Shortly after Van Veeteren got home, Heinemann phoned.
“I've found a connection,” he said.
“Between Malik, Maasleitner, and Innings. Do you want me to tell you about it now, over the phone?”
“Fire away,” said Van Veeteren.
“Okay,” said Heinemann. “I've been going through their bank records, all three of them-it's more awkward than you might think. Some banks, Spaarkasse, for instance, have some routines that are highly peculiar, to say the least. It can't be much fun dealing with financial crimes, but I suppose that's the point…”

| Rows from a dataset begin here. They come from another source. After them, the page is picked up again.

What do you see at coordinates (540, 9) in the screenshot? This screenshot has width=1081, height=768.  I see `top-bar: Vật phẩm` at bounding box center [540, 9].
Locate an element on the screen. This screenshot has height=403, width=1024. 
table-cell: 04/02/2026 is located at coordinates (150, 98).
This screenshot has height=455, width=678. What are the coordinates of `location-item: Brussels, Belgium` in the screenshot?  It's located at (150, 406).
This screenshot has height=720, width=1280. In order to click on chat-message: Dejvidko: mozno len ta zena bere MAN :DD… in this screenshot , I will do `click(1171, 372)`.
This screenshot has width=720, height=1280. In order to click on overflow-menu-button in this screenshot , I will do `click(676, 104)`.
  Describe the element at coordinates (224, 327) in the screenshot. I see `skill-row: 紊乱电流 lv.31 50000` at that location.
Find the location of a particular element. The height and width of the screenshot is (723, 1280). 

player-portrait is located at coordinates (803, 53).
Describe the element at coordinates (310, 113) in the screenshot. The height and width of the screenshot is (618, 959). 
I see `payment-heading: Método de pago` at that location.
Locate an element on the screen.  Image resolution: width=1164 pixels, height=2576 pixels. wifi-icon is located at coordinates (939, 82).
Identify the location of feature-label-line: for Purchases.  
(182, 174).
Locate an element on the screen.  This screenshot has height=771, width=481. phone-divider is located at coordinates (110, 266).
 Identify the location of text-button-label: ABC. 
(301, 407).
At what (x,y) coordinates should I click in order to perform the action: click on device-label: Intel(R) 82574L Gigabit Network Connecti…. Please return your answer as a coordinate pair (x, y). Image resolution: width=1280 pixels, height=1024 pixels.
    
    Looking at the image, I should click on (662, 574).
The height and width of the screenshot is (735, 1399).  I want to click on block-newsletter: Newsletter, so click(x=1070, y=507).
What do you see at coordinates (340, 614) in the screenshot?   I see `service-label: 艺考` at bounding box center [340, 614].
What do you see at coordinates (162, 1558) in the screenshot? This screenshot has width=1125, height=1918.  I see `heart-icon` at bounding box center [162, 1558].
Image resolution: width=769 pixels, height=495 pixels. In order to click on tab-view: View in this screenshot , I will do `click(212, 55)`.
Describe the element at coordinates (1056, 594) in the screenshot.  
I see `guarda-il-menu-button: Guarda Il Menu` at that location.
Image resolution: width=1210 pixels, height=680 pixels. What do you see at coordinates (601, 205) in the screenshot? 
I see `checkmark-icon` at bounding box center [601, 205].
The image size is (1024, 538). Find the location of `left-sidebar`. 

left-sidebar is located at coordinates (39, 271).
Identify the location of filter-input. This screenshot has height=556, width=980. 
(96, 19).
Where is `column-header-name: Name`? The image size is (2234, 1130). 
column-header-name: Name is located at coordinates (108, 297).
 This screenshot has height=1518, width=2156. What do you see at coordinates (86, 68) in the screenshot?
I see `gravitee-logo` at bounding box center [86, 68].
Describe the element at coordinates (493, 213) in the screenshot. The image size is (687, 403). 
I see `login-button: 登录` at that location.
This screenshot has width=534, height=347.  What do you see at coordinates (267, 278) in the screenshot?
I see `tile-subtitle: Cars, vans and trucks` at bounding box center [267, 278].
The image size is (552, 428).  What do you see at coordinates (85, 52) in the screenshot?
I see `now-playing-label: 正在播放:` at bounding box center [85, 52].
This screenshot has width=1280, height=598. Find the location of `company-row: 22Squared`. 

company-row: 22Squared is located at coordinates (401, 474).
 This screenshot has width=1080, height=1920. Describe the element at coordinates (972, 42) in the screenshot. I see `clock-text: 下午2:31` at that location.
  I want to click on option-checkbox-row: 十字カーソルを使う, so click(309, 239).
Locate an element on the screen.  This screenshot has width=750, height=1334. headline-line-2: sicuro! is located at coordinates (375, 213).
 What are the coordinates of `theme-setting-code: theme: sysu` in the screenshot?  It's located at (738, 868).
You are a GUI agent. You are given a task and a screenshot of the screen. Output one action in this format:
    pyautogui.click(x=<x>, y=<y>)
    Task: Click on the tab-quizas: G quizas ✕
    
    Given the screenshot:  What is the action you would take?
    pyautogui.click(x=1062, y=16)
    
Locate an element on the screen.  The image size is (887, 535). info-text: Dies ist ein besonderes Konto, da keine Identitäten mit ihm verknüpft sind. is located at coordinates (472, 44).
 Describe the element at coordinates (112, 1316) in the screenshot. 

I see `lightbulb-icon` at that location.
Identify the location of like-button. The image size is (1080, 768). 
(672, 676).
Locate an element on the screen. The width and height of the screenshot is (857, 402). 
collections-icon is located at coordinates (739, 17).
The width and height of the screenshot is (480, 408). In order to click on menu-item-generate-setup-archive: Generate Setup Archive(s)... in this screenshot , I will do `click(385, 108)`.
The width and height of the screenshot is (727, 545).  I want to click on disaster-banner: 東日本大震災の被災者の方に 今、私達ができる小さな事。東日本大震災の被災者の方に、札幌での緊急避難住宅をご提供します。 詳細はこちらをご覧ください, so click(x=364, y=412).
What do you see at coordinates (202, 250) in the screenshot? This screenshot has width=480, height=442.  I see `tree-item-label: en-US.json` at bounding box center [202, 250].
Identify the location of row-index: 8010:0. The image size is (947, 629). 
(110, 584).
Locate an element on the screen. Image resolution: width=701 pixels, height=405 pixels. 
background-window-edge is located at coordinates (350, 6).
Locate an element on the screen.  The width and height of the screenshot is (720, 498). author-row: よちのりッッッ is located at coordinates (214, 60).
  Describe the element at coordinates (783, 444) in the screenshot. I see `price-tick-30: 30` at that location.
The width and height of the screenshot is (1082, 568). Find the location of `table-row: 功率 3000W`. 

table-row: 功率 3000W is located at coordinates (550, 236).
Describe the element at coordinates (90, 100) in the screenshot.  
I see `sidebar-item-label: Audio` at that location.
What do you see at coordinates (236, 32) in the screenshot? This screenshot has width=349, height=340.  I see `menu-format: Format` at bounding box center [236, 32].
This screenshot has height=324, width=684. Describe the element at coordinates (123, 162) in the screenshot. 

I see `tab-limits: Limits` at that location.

“What have you found?” asked Van Veeteren.
“Well, there's a similarity.”
“June 1976,” explained Heinemann. “On June eighth, Malik takes out ten thousand guilders from his savings account at the Cuyverbank. On the ninth, Maasleitner draws an identical amount from the Spaarkasse. The same day, Innings is granted a loan by the Landtbank for twelve thousand…”
Van Veeteren thought for a moment.
“Well done, Heinemann,” he said eventually. “What do you think that implies?”
“You can never be sure, I suppose,” said Heinemann. “But a spot of blackmail might not be out of the question.”
Van Veeteren thought again.
“You see where we need to go from there, I suppose?”
“Yes,” he said. “I suppose I do.”
“You need to check and see if anybody else in the group made a similar transaction at the same time.”
“Exactly,” said Heinemann. “I'll start on that tomorrow.”
“Don't sound so miserable,” said the chief inspector. “You can start with the ones who live up north-with a bit of luck that might be enough. Have a word with M"unster, and he'll give you a list tomorrow morning.”
“All right,” said Heinemann. “I have to go and look after the kiddies now.”
“Kiddies?” asked the chief inspector in surprise. “Surely your children are grown up now?”
“Grandchildren,” said Heinemann, and sighed again.
Well, well, Van Veeteren thought as he replaced the receiver. We're getting there, the noose is tightening.
He fetched a beer from the fridge. Put on the Goldberg Variations and leaned back in his armchair. Placed the photographs on his knee, and began to study them with a slight feeling of admiration.
Thirty-five young men.
Three of them thanks to this woman's efforts.
This woman in a dark beret and a light overcoat, with the trace of a smile on her face. Leaning over a gravestone. A birthmark on her left cheek-he couldn't recall seeing that on the picture the artist had drawn, but then it was no bigger than a little fingernail.
Klaarentoft had made an excellent enlargement in any case, and as Van Veeteren sat in his chair, studying her face, he suddenly had the impression that she had raised her gaze a little. Peered over the top of the gravestone and looked at him.
A bit cheeky, he thought. A little bit roguish even, but at the same time, serious.
And very, very determined.
How old are you, in fact? he wondered.
And how many do you have on your list?